The townscape of Royston in Hertfordshire preserves the vestiges of one of Britain’s most surprising royal palaces. Simon Thurley describes the form and history of this remarkable building
In the autumn of 1604, only just over a year into his reign, James I decided to found one of the most unlikely and unusual royal residences in the long history of the monarchy. This was a building that posterity has sometimes called Royston Palace, but it looked nothing like a palace of popular imagination; indeed, it was little more than a cluster of houses in the middle of a Hertfordshire market town. This unpalatial palace became one of the King’s most favoured residences, the scene of many important events in his reign.

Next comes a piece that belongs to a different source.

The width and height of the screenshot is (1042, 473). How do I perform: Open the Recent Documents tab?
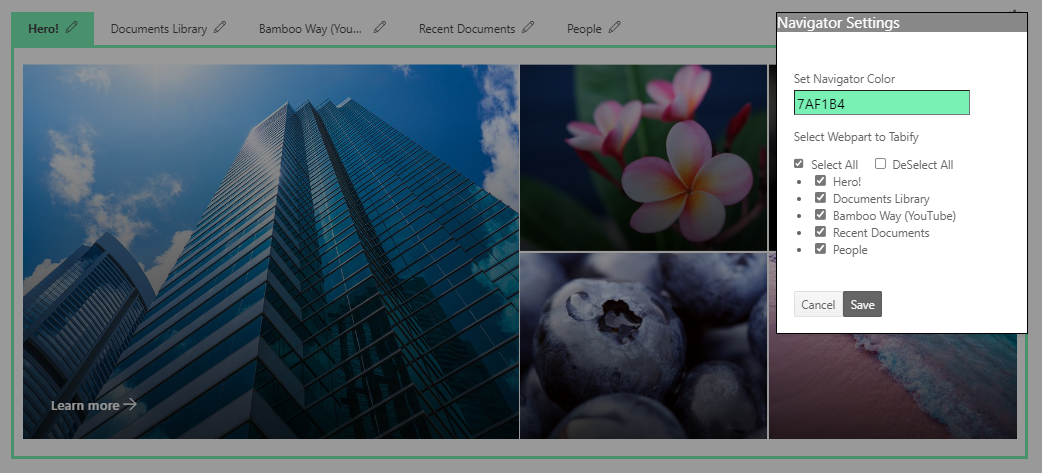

Although, during the Commonwealth, the royal residence was abolished and sold, the streets of Royston still contain many of the former royal buildings, enough, in fact, to reconstruct this most unusual creation.
As James I travelled south from Scotland after his accession, he eventually arrived at Royston, set on the Great North Road some 60 miles from his new capital. In the Middle Ages, the town was half in Cambridgeshire and half in Hertfordshire, clustered round a marketplace and a modest, but rich, priory.
The priory had been dissolved in 1536, the priory church transformed into the parish church and its residential buildings converted into a house by Robert Chester, one of Henry VIII’s Gentlemen Ushers. It was in this large courtyard house that the new King stayed in April 1604 with his boisterous retinue.
The King’s progress from Edinburgh had started briskly, but had become bogged down as James began to revel in the enthusiasm and excess of his welcome. Before he had even reached Newcastle, people realised his passion was hunting and his journey south became an orgy of riding and shooting.